Still in the familiar place: there are a total of $n$ window ledges, numbered from top to bottom, with the topmost being numbered $1$ and the bottommost being numbered $n$. Tianyi notices that the snow accumulations on each ledge can be viewed as a multiset of snowballs, where initially, the first ledge holds a single snowball with a volume of $1$, while the other ledges are devoid of any snow. Suddenly, a gust of wind laden with snow blows through, instigating $n$ transformations in the snow accumulations - In the $i$-th transformation, **every** snowball on the $i$-th ledge is lifted up. Due to peculiar physical phenomena, all ledges whose numbers are multiples of $i$ (**excluding** $i$ itself) receive new snow accumulations. Specifically, let the volume of a lifted snowball be $V$. Among these receiving ledges, the one with the largest number receives a snowball of volume $V+1$, the second largest receives a snowball of volume $V+2$, and so on. In the end, the lifted snowball mysteriously returns to the $i$-th ledge, leaving the snow accumulation on the $i$-th ledge unchanged after this transformation. Ling knows that Tianyi is intrigued by the question: After the $n$ transformations, what is the total volume of **the largest** snowball on each ledge? As they sit peacefully admiring the snow, you are tasked with answering this question for them.

The first line of the input contains an integer $T$ — the number of test cases. The only line of each test case contains an intergers $n$ — the number of window ledges.

For each test case, output a single integer — the total volume of the largest snowball on each ledge.

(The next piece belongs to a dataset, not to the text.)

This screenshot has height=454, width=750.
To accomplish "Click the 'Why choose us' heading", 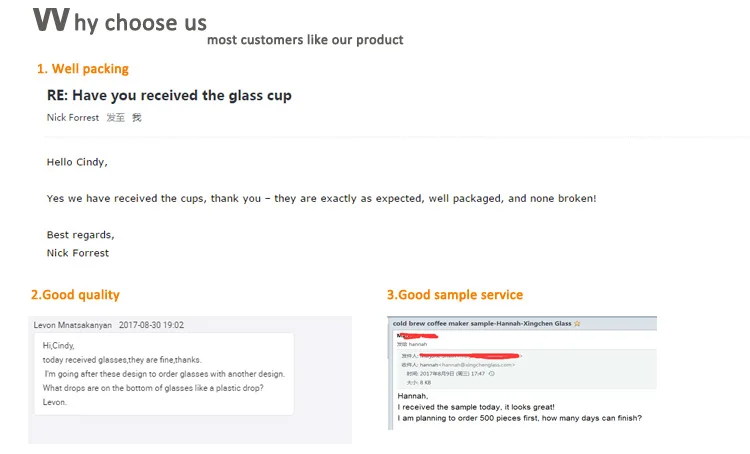I will 120,21.
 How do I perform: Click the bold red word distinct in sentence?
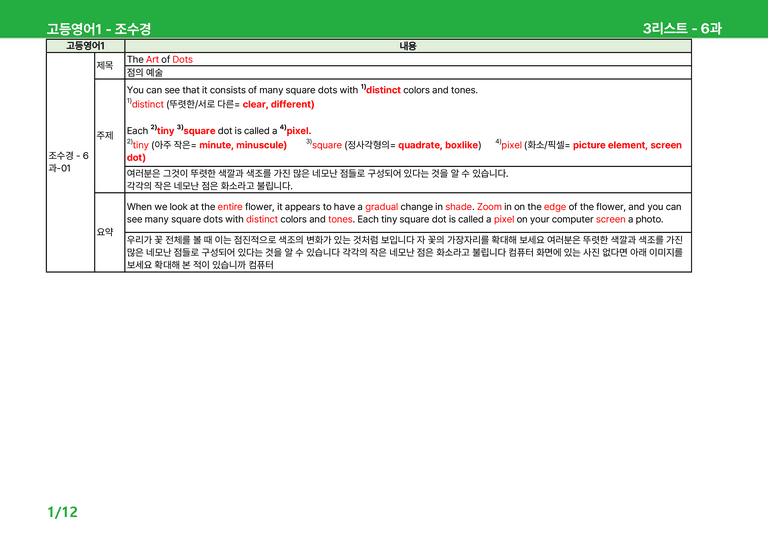click(x=383, y=90)
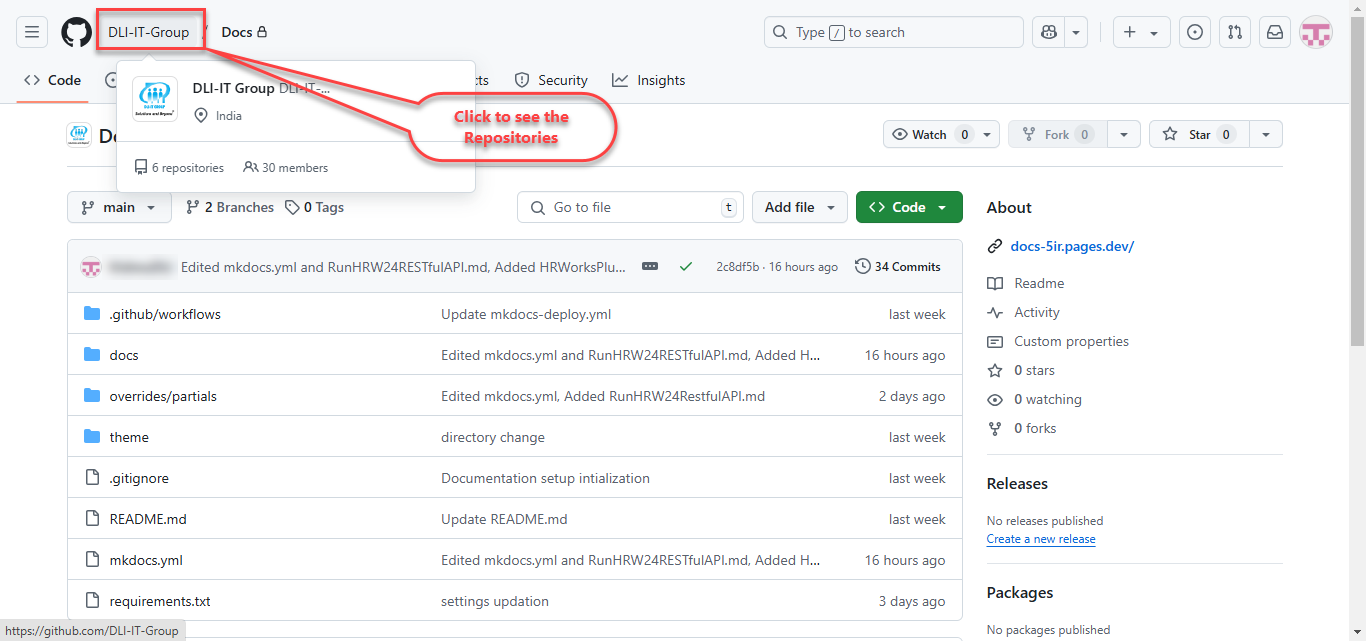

### Sample Explanation The final state when $n=5$ is as follows: On the first ledge is a snowball with a volume of $1$; On the second ledge is a snowball with a volume of $5$; On the third ledge is a snowball with a volume of $4$; On the fourth ledge are two snowballs with volumes of $3,6$; On the fifth ledge is a snowball with a volume of $2$; The total volume of the largest snowball on each ledge is $1+5+4+6+2=18$. ### Constrains **Subtasks applied.** You can only gain the score of the subtask if you accepted all the tests in the subtask. | Subtask ID | $T\leq$ | $n\leq$ | Score | | :---: | :---: | :---: | :---: | | 1 | $100$ | $ 3\times10^4$ | $15$ | | 2 | $ 100$ | $ 2\times10^6$ | $35$ | | 3 | $ 3\times10^4$ | $ 3\times10^4$ | $15$ | | 4 | $ 2\times10^5$ | $ 2\times10^5$ | $15$ | | 5 | $ 5\times10^5$ | $ 2\times 10^6$ | $20$ | For all tests, it is guaranteed that $1\le T\le5\times10^5$，$1\le n\le2\times10^6$.